Um e outro filme passam-nos cabeça durante o visionamento de Quarteto, porque ele é assim a modos que uma versão ficcionada do mesmo pressuposto (quer o Schmid quer o Schroeter são, digamos, “documentários”). Estamos em Inglaterra, algures no campo, numa mansão convertida em casa de repouso para músicos e cantores líricos. O argumento adapta uma peça de Ronald Harwood (ele próprio assina o argumento), e centra-se na convivência de um conjunto relativamente vasto de personagens, em diferentes estados de saúde física e mental, de onde emerge um “quarteto” que prepara uma espécie de comeback (retomando um Rigoletto que gravaram juntos décadas atrás) enquanto se reconcilia com o passado, especialmente dois deles, Tom Courtenay e Maggie Smith, ex-casal de história atribulada. Até aqui tudo muito simpático, incluindo os actores - mais do que simpáticos, na verdade, pois sobretudo esses dois, o raro Courtenay e a dama Smith, são muito bons. O que é menos simpático é que este “conto de Hoffman” não passe de um telefilme, tão escorreito como banal exemplar de british quality, onde está tudo no lugar certo mas infelizmente o lugar certo não é muito interessante.

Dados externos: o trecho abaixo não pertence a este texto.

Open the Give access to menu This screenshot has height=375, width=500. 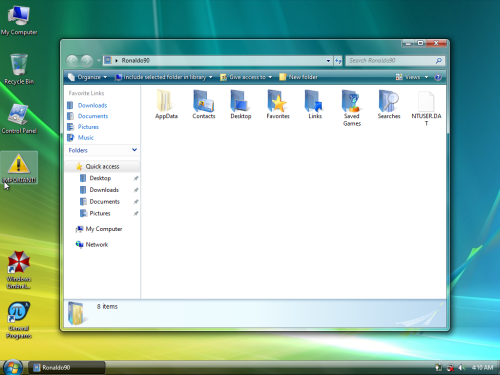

Como se Hoffman, mesmo tendo Schmid na cabeça, só tivesse mãos de BBC, e quisesse dizer que se não tivesse sido um actor bem sucedido podia ter seguido carreira como eficaz realizador-funcionário de serials e teleplays de imaculada factura britânica, à prova de personalidade própria. Se é estranho que o americano Hoffman se vá estrear como realizador a Inglaterra (embora se imagine: talvez na América fosse mais difícil montar uma produção onde a maioria do elenco já passou os 70 anos), mais estranho, e bastante decepcionante, é que depois não se note uma gotinha de idiossincrasia para dar sabor a um filme que, na essência, é igual a dezenas de outros.